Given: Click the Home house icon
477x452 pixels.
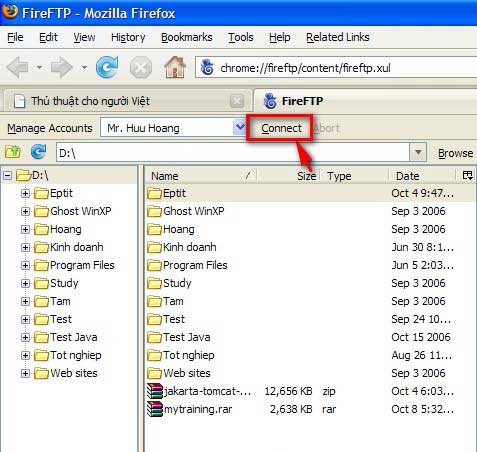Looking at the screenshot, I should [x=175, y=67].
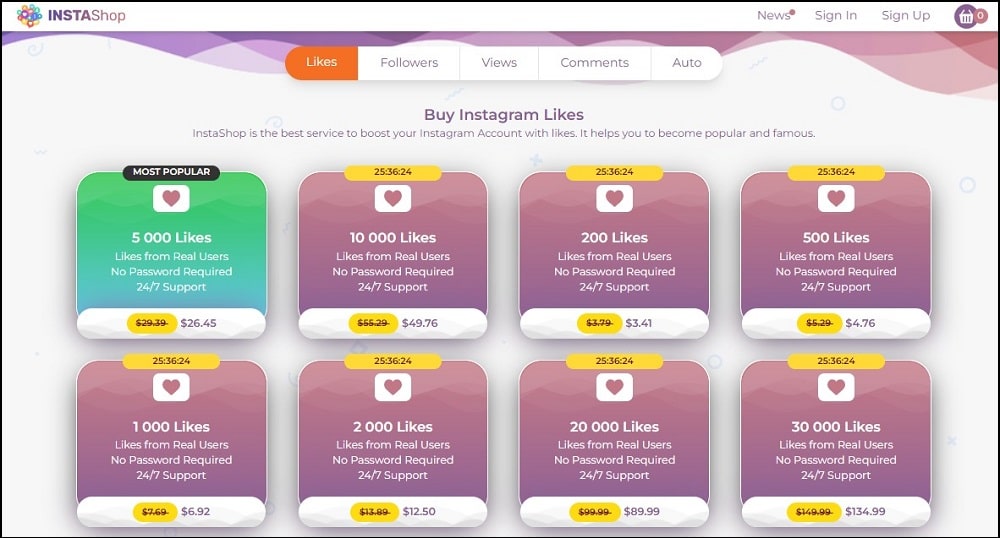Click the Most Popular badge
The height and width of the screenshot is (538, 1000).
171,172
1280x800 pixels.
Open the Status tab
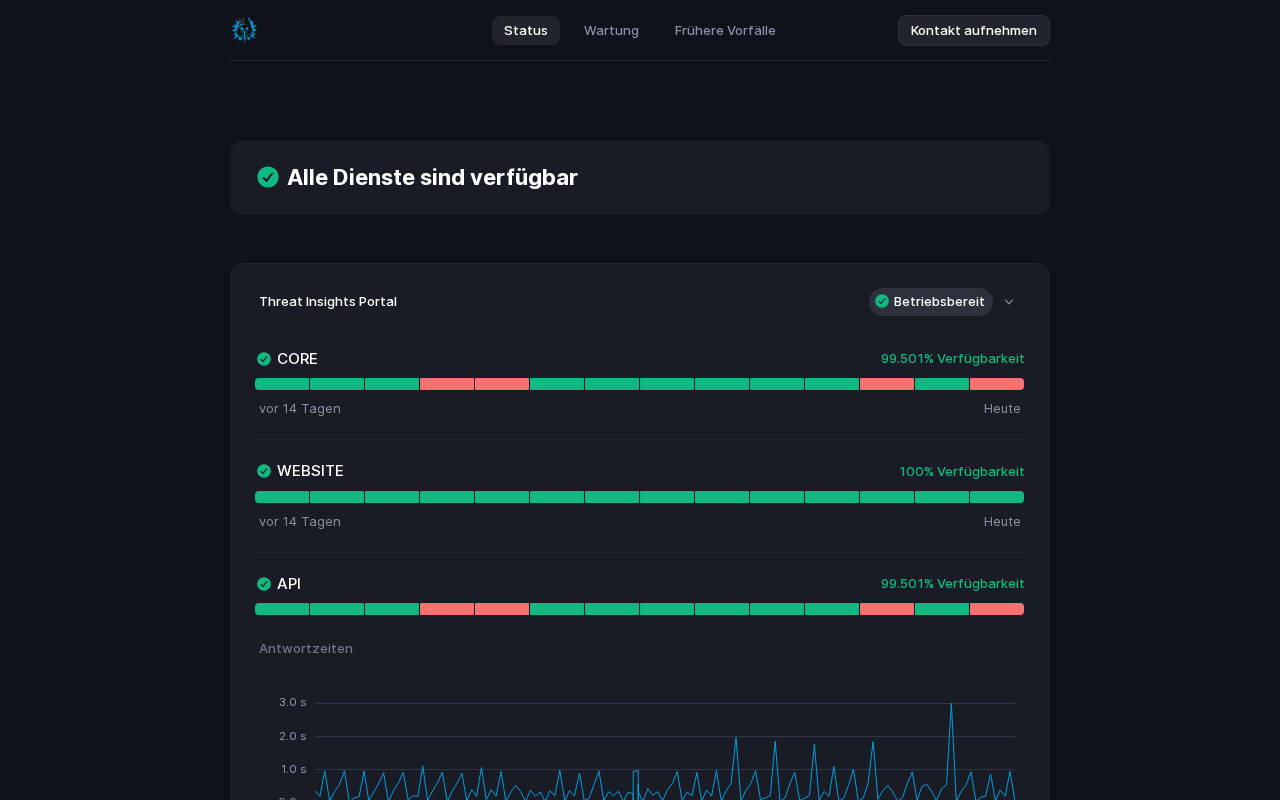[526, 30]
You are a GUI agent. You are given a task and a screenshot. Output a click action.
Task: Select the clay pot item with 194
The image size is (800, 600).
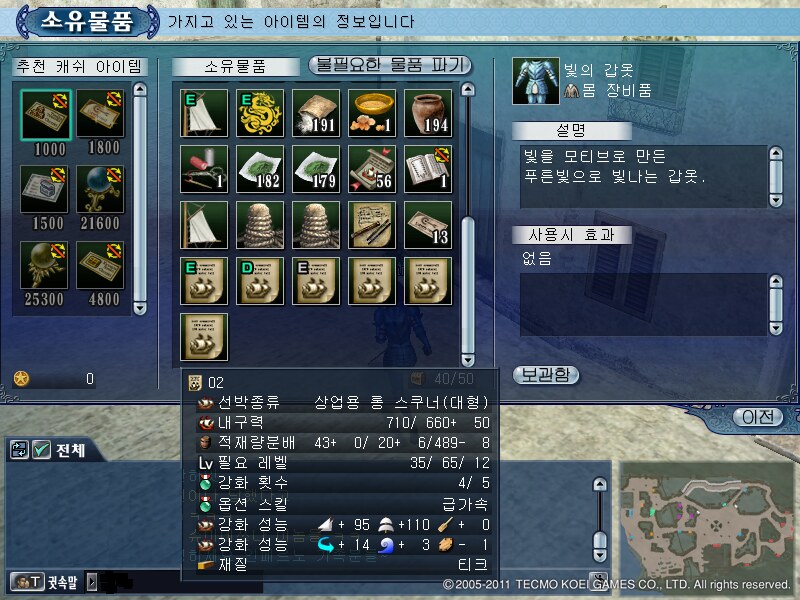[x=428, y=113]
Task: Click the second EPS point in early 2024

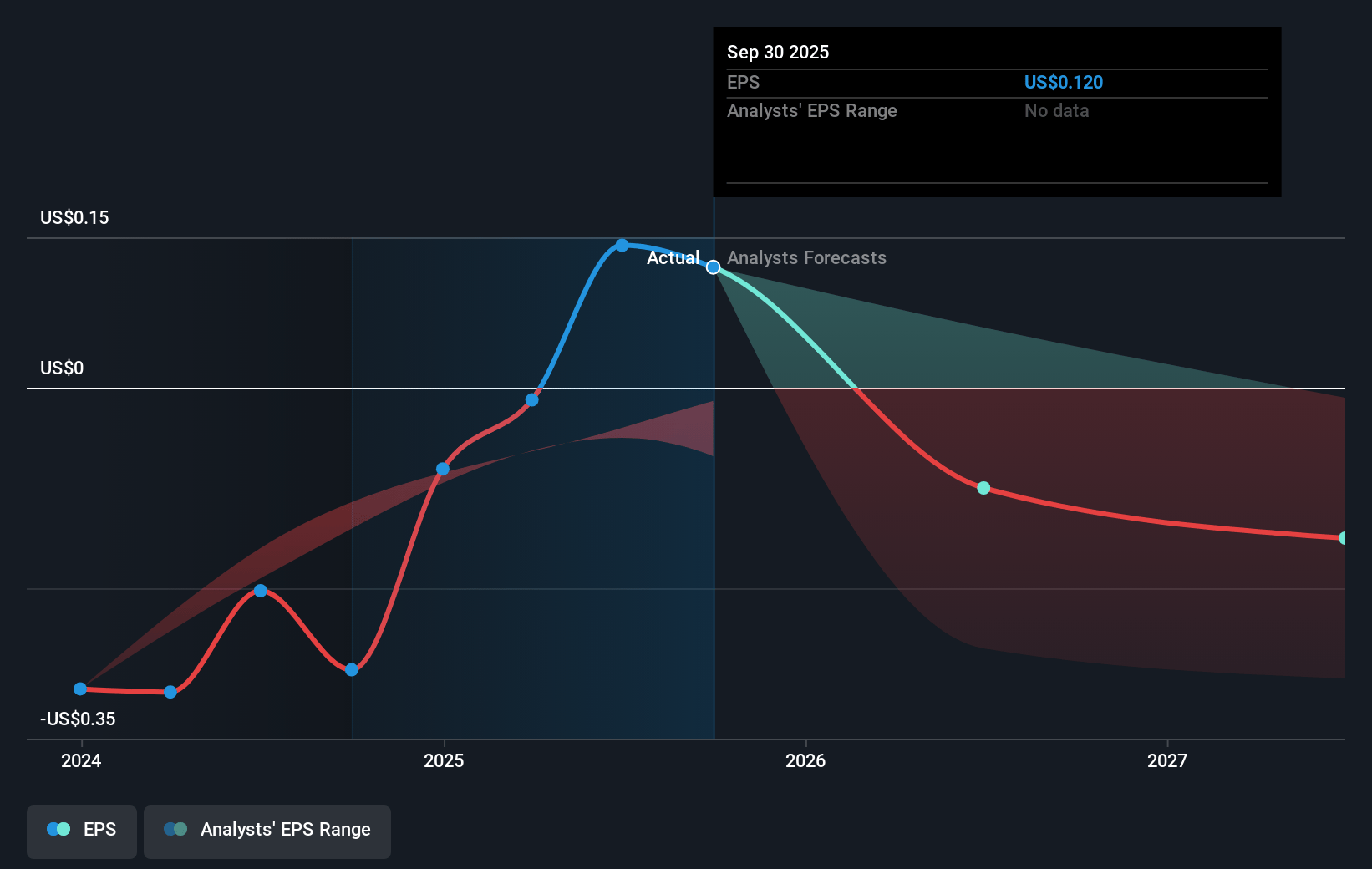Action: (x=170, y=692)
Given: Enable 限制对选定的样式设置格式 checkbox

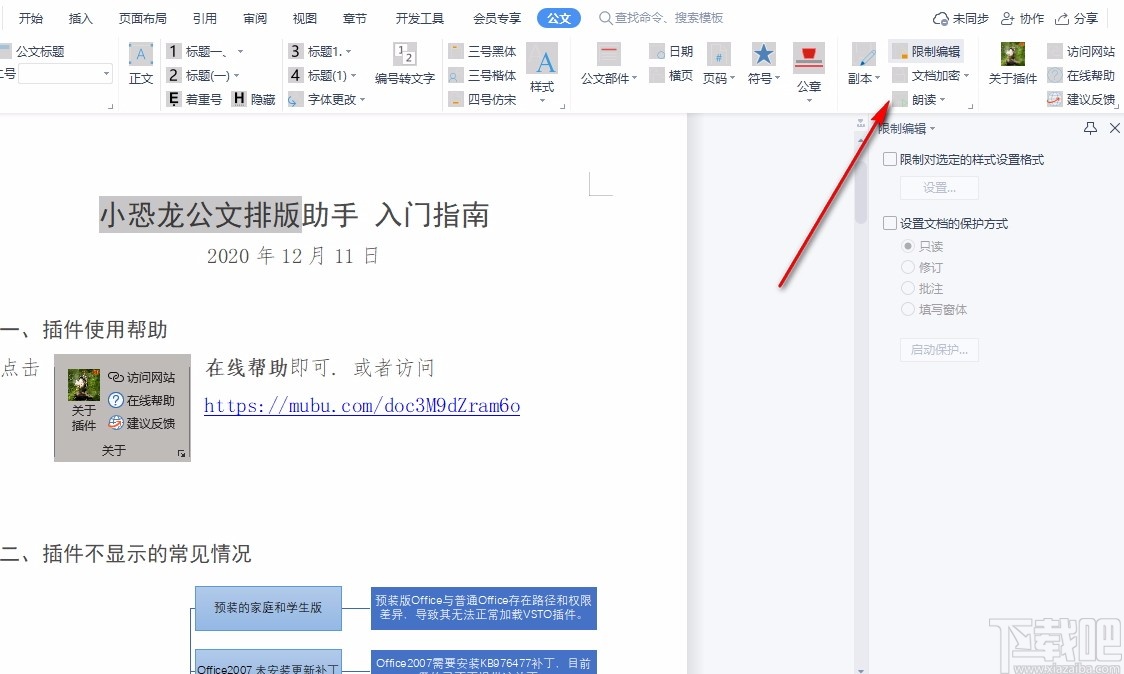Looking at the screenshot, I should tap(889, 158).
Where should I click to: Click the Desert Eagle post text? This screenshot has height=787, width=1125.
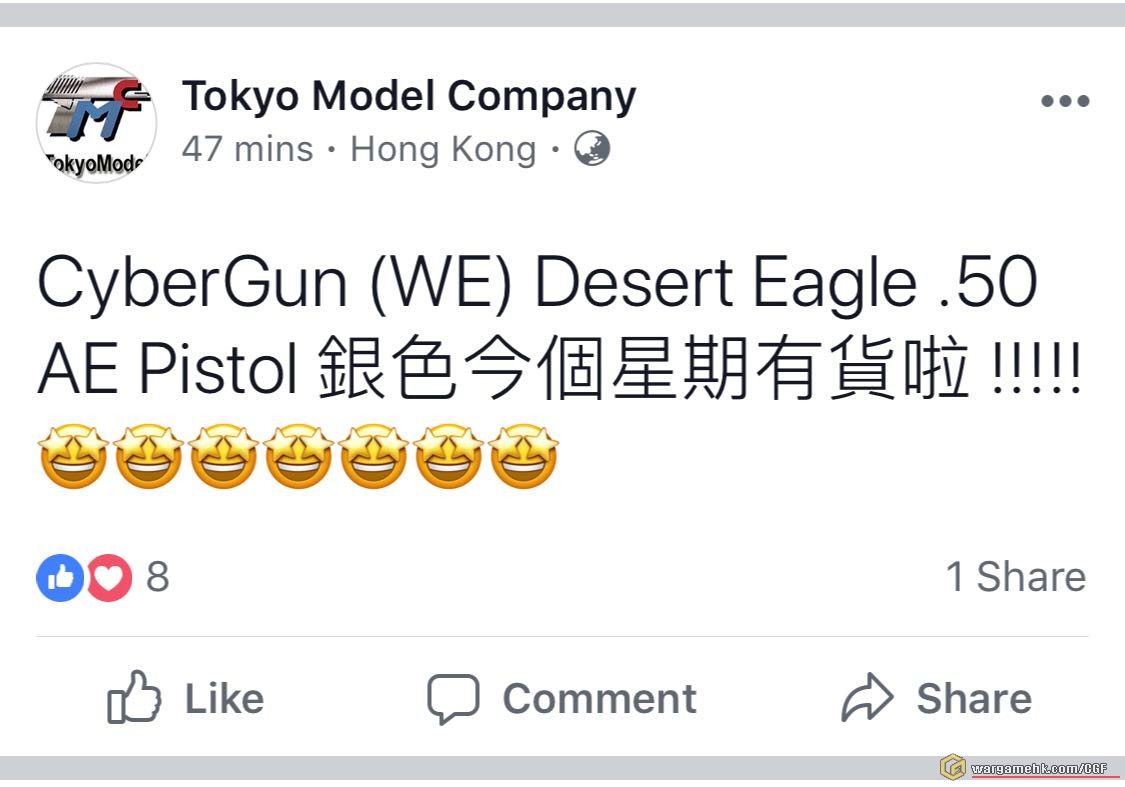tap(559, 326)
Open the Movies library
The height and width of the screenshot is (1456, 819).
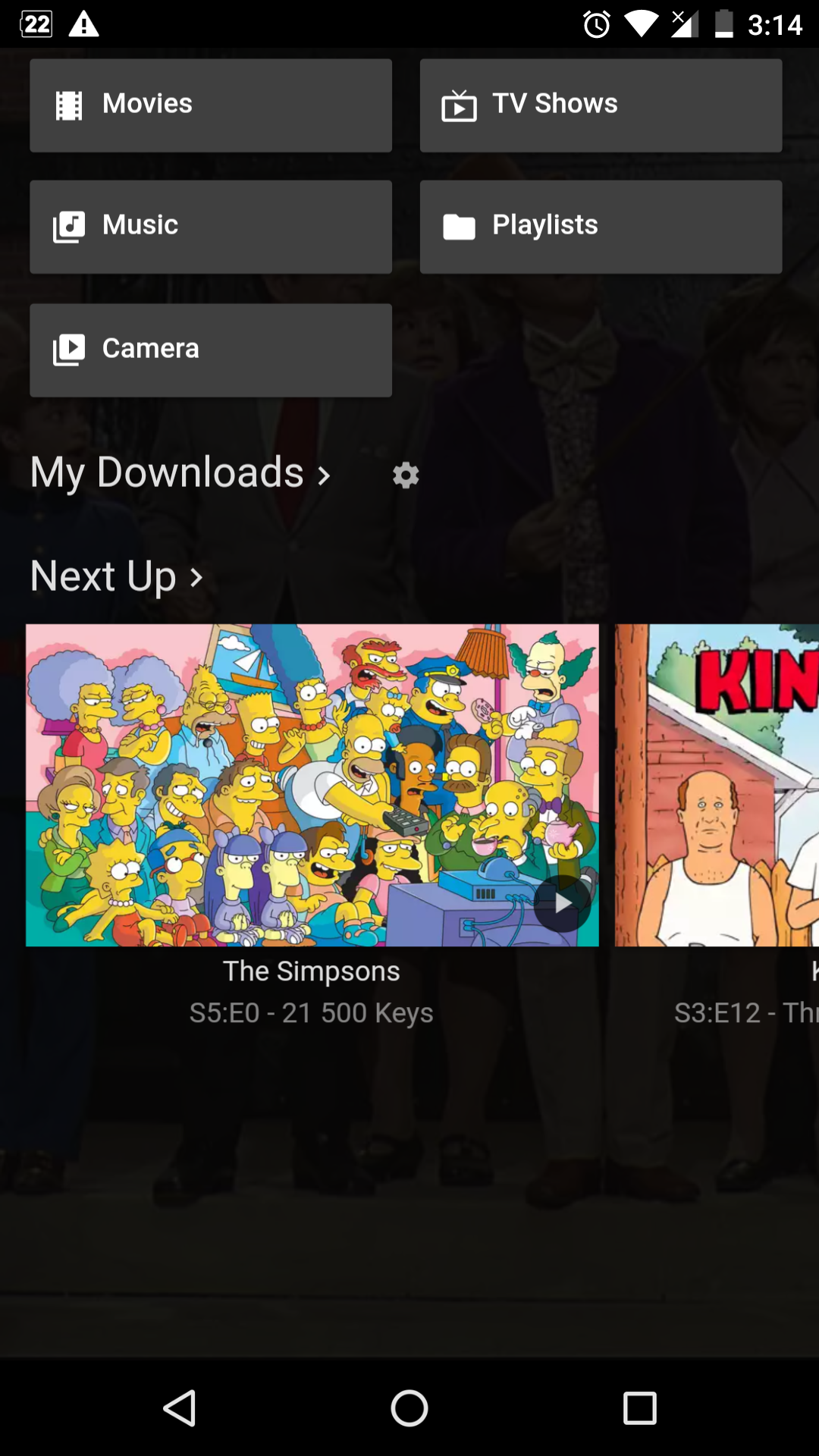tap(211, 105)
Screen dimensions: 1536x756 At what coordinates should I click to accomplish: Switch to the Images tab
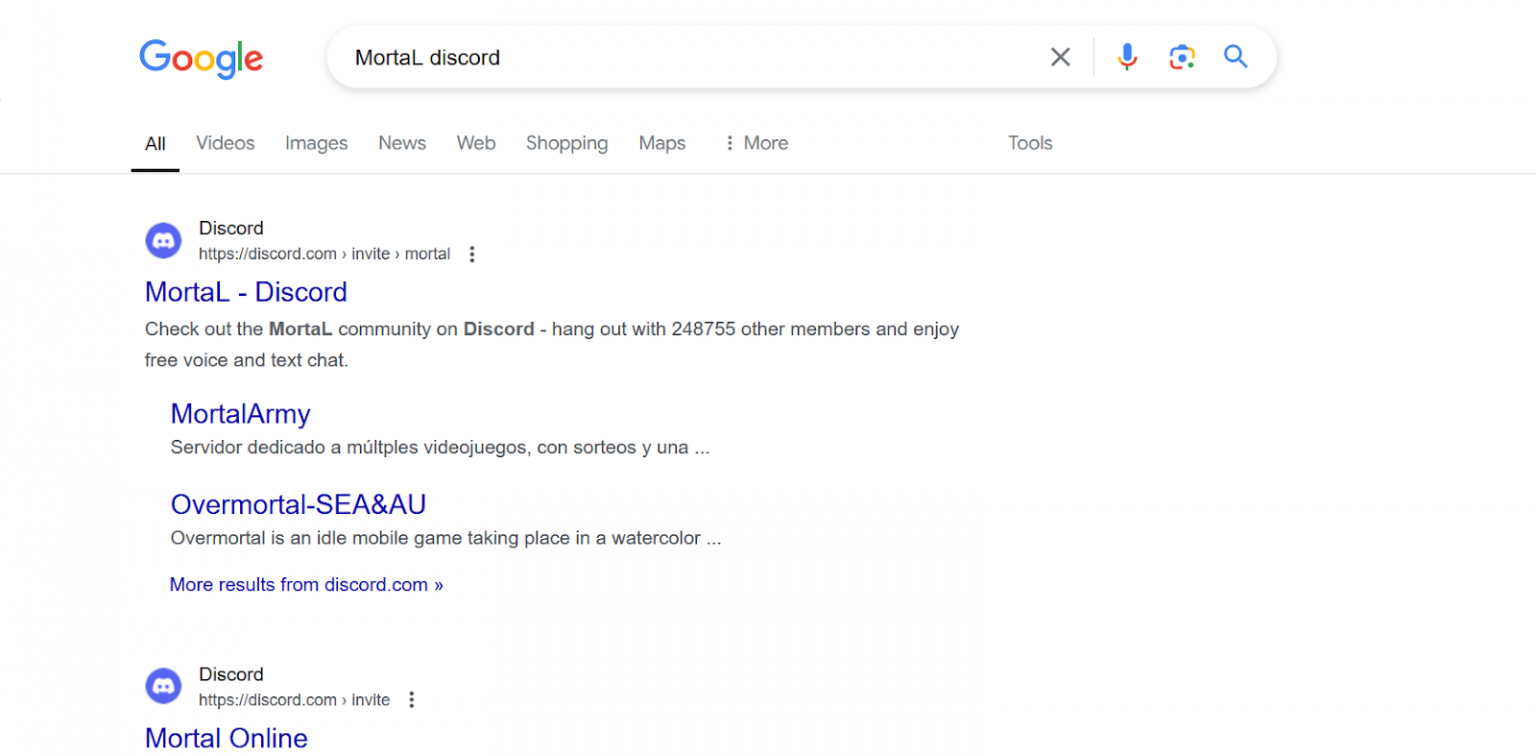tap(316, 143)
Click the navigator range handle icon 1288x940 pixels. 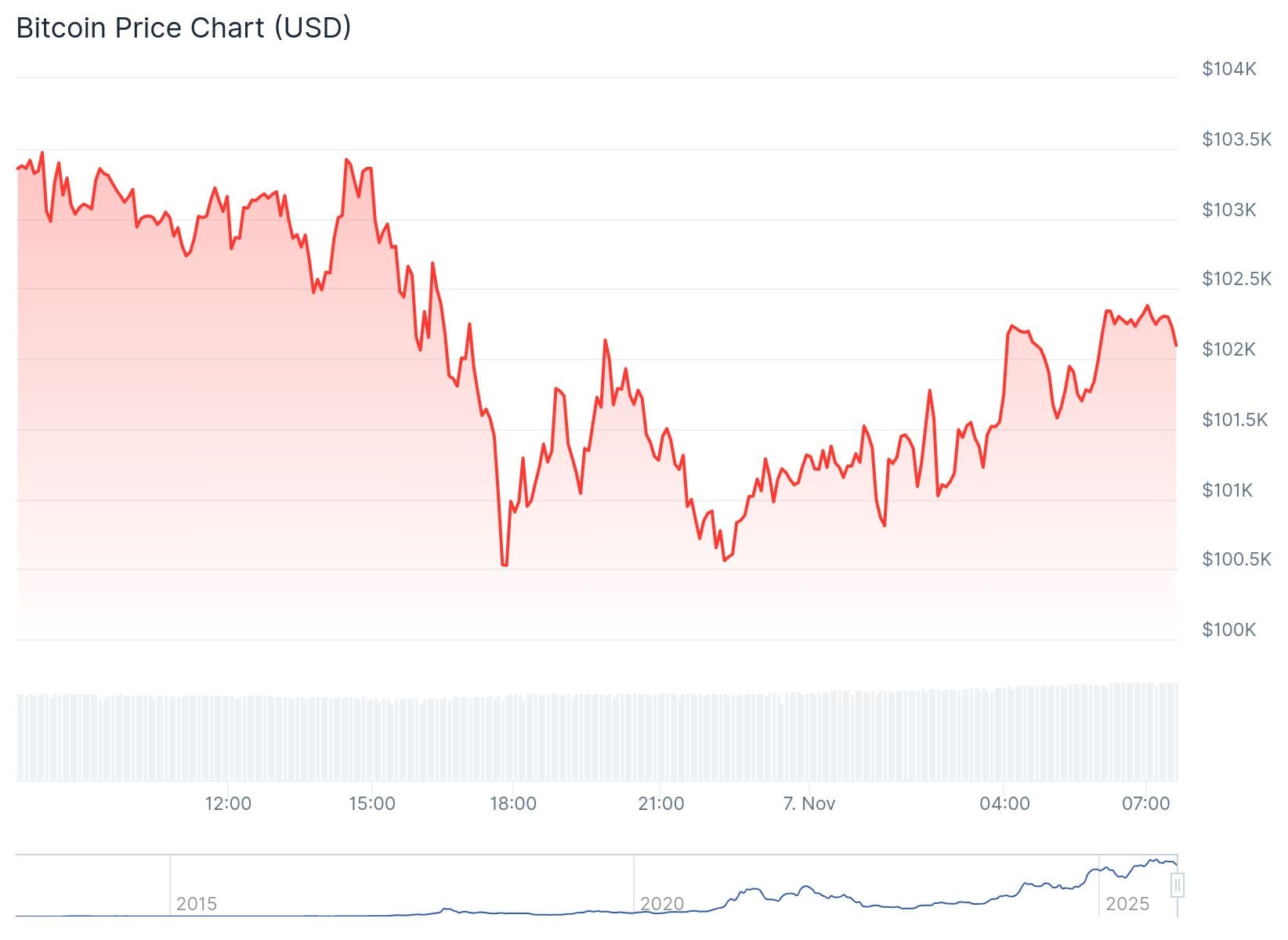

════

▶ [What this task involves] Write out all the records above word for word, leaving the pictures out of your answer.

▶ [Solution for this exercise]
Given: Click the Home house icon
477x452 pixels.
Looking at the screenshot, I should [x=175, y=67].
Click the Most Popular badge
The height and width of the screenshot is (538, 1000).
171,172
1280x800 pixels.
Open the Status tab
[526, 30]
You are a GUI agent. You are given a task and a screenshot. Output a click action.
Task: Select the clay pot item with 194
The image size is (800, 600).
[x=428, y=113]
Task: Click the second EPS point in early 2024

Action: (x=170, y=692)
Given: Enable 限制对选定的样式设置格式 checkbox

Looking at the screenshot, I should tap(889, 158).
Where should I click to: Click the Desert Eagle post text? This screenshot has height=787, width=1125.
tap(559, 326)
Open the Movies library
The height and width of the screenshot is (1456, 819).
tap(211, 105)
Screen dimensions: 1536x756 At what coordinates should I click to accomplish: Switch to the Images tab
tap(316, 143)
Click the navigator range handle icon 1288x940 pixels. 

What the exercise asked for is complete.